WHAT TO DO
Reproduce each of the following records verbatim, line for line, with no changes.

+---+

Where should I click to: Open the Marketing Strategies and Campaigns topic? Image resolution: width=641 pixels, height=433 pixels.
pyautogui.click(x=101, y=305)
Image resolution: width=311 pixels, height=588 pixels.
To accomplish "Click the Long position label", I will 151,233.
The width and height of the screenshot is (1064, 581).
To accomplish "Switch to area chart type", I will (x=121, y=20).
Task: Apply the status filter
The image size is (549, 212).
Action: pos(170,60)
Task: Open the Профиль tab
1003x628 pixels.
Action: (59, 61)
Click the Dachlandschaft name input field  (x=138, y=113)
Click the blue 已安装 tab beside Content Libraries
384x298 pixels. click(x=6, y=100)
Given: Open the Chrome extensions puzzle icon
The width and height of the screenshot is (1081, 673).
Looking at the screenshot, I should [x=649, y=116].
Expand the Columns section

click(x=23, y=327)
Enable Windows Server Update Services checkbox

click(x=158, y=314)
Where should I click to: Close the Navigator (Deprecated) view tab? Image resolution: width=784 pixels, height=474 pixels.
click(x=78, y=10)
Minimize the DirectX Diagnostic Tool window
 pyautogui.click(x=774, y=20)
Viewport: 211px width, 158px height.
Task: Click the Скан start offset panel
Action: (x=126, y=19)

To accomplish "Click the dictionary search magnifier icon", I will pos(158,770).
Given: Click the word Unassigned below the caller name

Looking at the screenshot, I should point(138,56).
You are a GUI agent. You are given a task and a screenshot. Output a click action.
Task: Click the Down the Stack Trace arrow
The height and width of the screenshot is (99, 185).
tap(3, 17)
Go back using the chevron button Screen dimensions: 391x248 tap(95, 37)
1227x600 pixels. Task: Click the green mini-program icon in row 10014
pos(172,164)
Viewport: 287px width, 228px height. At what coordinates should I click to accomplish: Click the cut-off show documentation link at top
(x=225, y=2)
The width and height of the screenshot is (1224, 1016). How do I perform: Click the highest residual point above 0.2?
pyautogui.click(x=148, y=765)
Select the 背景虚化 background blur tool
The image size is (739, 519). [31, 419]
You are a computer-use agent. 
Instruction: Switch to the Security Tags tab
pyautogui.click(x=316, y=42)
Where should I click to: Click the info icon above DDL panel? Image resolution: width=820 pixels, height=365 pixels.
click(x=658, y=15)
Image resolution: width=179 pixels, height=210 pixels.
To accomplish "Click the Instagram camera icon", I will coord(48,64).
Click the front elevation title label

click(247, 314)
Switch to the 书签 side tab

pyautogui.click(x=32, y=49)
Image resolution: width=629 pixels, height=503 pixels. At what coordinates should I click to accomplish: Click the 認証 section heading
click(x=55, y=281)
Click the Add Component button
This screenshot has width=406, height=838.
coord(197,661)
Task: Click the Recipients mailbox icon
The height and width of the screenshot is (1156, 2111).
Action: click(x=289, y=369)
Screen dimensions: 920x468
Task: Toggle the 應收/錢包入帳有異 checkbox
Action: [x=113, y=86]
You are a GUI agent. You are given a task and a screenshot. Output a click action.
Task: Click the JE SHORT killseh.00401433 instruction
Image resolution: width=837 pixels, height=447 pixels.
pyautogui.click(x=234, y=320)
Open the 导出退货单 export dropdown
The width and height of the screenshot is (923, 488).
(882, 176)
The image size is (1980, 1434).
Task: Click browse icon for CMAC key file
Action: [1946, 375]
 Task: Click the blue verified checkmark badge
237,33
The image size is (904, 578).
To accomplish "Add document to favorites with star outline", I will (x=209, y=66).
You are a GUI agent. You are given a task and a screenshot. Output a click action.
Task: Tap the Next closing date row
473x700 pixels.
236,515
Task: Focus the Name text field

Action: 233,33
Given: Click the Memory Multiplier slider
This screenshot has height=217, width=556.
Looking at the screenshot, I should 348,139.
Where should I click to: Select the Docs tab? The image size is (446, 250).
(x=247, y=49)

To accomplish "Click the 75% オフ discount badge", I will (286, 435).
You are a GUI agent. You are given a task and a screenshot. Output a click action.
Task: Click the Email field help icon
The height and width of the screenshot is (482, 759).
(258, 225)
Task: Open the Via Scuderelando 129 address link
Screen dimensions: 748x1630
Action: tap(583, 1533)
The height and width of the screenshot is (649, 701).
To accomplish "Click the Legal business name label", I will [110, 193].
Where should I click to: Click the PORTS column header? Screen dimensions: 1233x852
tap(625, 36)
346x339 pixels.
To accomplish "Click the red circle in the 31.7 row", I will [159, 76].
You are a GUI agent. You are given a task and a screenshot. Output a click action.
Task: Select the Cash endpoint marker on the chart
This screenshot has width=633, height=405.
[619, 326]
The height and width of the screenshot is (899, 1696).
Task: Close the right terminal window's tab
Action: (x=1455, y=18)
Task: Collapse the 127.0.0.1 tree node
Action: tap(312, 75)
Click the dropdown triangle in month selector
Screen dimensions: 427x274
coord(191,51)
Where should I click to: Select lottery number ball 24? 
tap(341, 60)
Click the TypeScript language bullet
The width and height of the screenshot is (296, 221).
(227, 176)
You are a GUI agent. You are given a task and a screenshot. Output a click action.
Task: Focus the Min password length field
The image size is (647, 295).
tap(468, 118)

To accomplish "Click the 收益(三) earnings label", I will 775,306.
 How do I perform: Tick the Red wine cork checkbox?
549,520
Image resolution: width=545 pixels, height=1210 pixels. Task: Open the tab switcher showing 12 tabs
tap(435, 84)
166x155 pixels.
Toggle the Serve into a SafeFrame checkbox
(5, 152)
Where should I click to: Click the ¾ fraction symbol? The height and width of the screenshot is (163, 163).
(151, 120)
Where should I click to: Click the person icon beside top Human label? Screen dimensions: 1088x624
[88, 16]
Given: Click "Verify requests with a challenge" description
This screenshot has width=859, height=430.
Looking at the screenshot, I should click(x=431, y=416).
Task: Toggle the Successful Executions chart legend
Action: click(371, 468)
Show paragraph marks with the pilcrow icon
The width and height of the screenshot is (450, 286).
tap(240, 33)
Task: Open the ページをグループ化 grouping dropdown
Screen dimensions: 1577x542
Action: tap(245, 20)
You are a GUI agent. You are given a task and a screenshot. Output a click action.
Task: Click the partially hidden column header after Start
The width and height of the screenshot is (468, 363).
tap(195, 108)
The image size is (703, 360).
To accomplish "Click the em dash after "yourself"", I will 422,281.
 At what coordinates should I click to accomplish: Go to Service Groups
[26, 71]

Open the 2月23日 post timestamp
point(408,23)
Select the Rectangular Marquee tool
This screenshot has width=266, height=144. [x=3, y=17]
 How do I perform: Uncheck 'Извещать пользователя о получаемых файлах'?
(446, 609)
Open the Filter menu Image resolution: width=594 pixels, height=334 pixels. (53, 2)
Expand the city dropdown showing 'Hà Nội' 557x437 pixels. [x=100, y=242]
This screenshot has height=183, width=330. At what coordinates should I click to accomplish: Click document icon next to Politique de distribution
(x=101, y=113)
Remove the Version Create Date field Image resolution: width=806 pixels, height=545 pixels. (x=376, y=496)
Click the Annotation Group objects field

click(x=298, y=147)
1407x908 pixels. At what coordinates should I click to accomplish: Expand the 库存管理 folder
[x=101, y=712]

+---+

COMPLETE ANSWER
Where should I click to: Open the Marketing Strategies and Campaigns topic? Image resolution: width=641 pixels, height=433 pixels.
pyautogui.click(x=101, y=305)
Image resolution: width=311 pixels, height=588 pixels.
To accomplish "Click the Long position label", I will 151,233.
The width and height of the screenshot is (1064, 581).
To accomplish "Switch to area chart type", I will (x=121, y=20).
Task: Apply the status filter
The image size is (549, 212).
Action: pos(170,60)
Task: Open the Профиль tab
1003x628 pixels.
Action: (59, 61)
Click the Dachlandschaft name input field  (x=138, y=113)
Click the blue 已安装 tab beside Content Libraries
384x298 pixels. click(x=6, y=100)
Given: Open the Chrome extensions puzzle icon
The width and height of the screenshot is (1081, 673).
Looking at the screenshot, I should [x=649, y=116].
Expand the Columns section

click(x=23, y=327)
Enable Windows Server Update Services checkbox

click(x=158, y=314)
Where should I click to: Close the Navigator (Deprecated) view tab? Image resolution: width=784 pixels, height=474 pixels.
click(x=78, y=10)
Minimize the DirectX Diagnostic Tool window
 pyautogui.click(x=774, y=20)
Viewport: 211px width, 158px height.
Task: Click the Скан start offset panel
Action: (x=126, y=19)

To accomplish "Click the dictionary search magnifier icon", I will pos(158,770).
Given: Click the word Unassigned below the caller name

Looking at the screenshot, I should point(138,56).
You are a GUI agent. You are given a task and a screenshot. Output a click action.
Task: Click the Down the Stack Trace arrow
The height and width of the screenshot is (99, 185).
tap(3, 17)
Go back using the chevron button Screen dimensions: 391x248 tap(95, 37)
1227x600 pixels. Task: Click the green mini-program icon in row 10014
pos(172,164)
Viewport: 287px width, 228px height. At what coordinates should I click to accomplish: Click the cut-off show documentation link at top
(x=225, y=2)
The width and height of the screenshot is (1224, 1016). How do I perform: Click the highest residual point above 0.2?
pyautogui.click(x=148, y=765)
Select the 背景虚化 background blur tool
The image size is (739, 519). [31, 419]
You are a computer-use agent. 
Instruction: Switch to the Security Tags tab
pyautogui.click(x=316, y=42)
Where should I click to: Click the info icon above DDL panel? Image resolution: width=820 pixels, height=365 pixels.
click(x=658, y=15)
Image resolution: width=179 pixels, height=210 pixels.
To accomplish "Click the Instagram camera icon", I will coord(48,64).
Click the front elevation title label

click(247, 314)
Switch to the 书签 side tab

pyautogui.click(x=32, y=49)
Image resolution: width=629 pixels, height=503 pixels. At what coordinates should I click to accomplish: Click the 認証 section heading
click(x=55, y=281)
Click the Add Component button
This screenshot has width=406, height=838.
coord(197,661)
Task: Click the Recipients mailbox icon
The height and width of the screenshot is (1156, 2111).
Action: click(x=289, y=369)
Screen dimensions: 920x468
Task: Toggle the 應收/錢包入帳有異 checkbox
Action: [x=113, y=86]
You are a GUI agent. You are given a task and a screenshot. Output a click action.
Task: Click the JE SHORT killseh.00401433 instruction
Image resolution: width=837 pixels, height=447 pixels.
pyautogui.click(x=234, y=320)
Open the 导出退货单 export dropdown
The width and height of the screenshot is (923, 488).
(882, 176)
The image size is (1980, 1434).
Task: Click browse icon for CMAC key file
Action: [1946, 375]
 Task: Click the blue verified checkmark badge
237,33
The image size is (904, 578).
To accomplish "Add document to favorites with star outline", I will (x=209, y=66).
You are a GUI agent. You are given a task and a screenshot. Output a click action.
Task: Tap the Next closing date row
473x700 pixels.
236,515
Task: Focus the Name text field

Action: 233,33
Given: Click the Memory Multiplier slider
This screenshot has height=217, width=556.
Looking at the screenshot, I should 348,139.
Where should I click to: Select the Docs tab? The image size is (446, 250).
(x=247, y=49)

To accomplish "Click the 75% オフ discount badge", I will (286, 435).
You are a GUI agent. You are given a task and a screenshot. Output a click action.
Task: Click the Email field help icon
The height and width of the screenshot is (482, 759).
(258, 225)
Task: Open the Via Scuderelando 129 address link
Screen dimensions: 748x1630
Action: tap(583, 1533)
The height and width of the screenshot is (649, 701).
To accomplish "Click the Legal business name label", I will [110, 193].
Where should I click to: Click the PORTS column header? Screen dimensions: 1233x852
tap(625, 36)
346x339 pixels.
To accomplish "Click the red circle in the 31.7 row", I will [159, 76].
You are a GUI agent. You are given a task and a screenshot. Output a click action.
Task: Select the Cash endpoint marker on the chart
This screenshot has width=633, height=405.
[619, 326]
The height and width of the screenshot is (899, 1696).
Task: Close the right terminal window's tab
Action: (x=1455, y=18)
Task: Collapse the 127.0.0.1 tree node
Action: tap(312, 75)
Click the dropdown triangle in month selector
Screen dimensions: 427x274
coord(191,51)
Where should I click to: Select lottery number ball 24? 
tap(341, 60)
Click the TypeScript language bullet
The width and height of the screenshot is (296, 221).
(227, 176)
You are a GUI agent. You are given a task and a screenshot. Output a click action.
Task: Focus the Min password length field
The image size is (647, 295).
tap(468, 118)

To accomplish "Click the 收益(三) earnings label", I will 775,306.
 How do I perform: Tick the Red wine cork checkbox?
549,520
Image resolution: width=545 pixels, height=1210 pixels. Task: Open the tab switcher showing 12 tabs
tap(435, 84)
166x155 pixels.
Toggle the Serve into a SafeFrame checkbox
(5, 152)
Where should I click to: Click the ¾ fraction symbol? The height and width of the screenshot is (163, 163).
(151, 120)
Where should I click to: Click the person icon beside top Human label? Screen dimensions: 1088x624
[88, 16]
Given: Click "Verify requests with a challenge" description
This screenshot has width=859, height=430.
Looking at the screenshot, I should click(x=431, y=416).
Task: Toggle the Successful Executions chart legend
Action: click(371, 468)
Show paragraph marks with the pilcrow icon
The width and height of the screenshot is (450, 286).
tap(240, 33)
Task: Open the ページをグループ化 grouping dropdown
Screen dimensions: 1577x542
Action: tap(245, 20)
You are a GUI agent. You are given a task and a screenshot. Output a click action.
Task: Click the partially hidden column header after Start
The width and height of the screenshot is (468, 363).
tap(195, 108)
The image size is (703, 360).
To accomplish "Click the em dash after "yourself"", I will 422,281.
 At what coordinates should I click to accomplish: Go to Service Groups
[26, 71]

Open the 2月23日 post timestamp
point(408,23)
Select the Rectangular Marquee tool
This screenshot has width=266, height=144. [x=3, y=17]
 How do I perform: Uncheck 'Извещать пользователя о получаемых файлах'?
(446, 609)
Open the Filter menu Image resolution: width=594 pixels, height=334 pixels. (53, 2)
Expand the city dropdown showing 'Hà Nội' 557x437 pixels. [x=100, y=242]
This screenshot has height=183, width=330. At what coordinates should I click to accomplish: Click document icon next to Politique de distribution
(x=101, y=113)
Remove the Version Create Date field Image resolution: width=806 pixels, height=545 pixels. (x=376, y=496)
Click the Annotation Group objects field

click(x=298, y=147)
1407x908 pixels. At what coordinates should I click to accomplish: Expand the 库存管理 folder
[x=101, y=712]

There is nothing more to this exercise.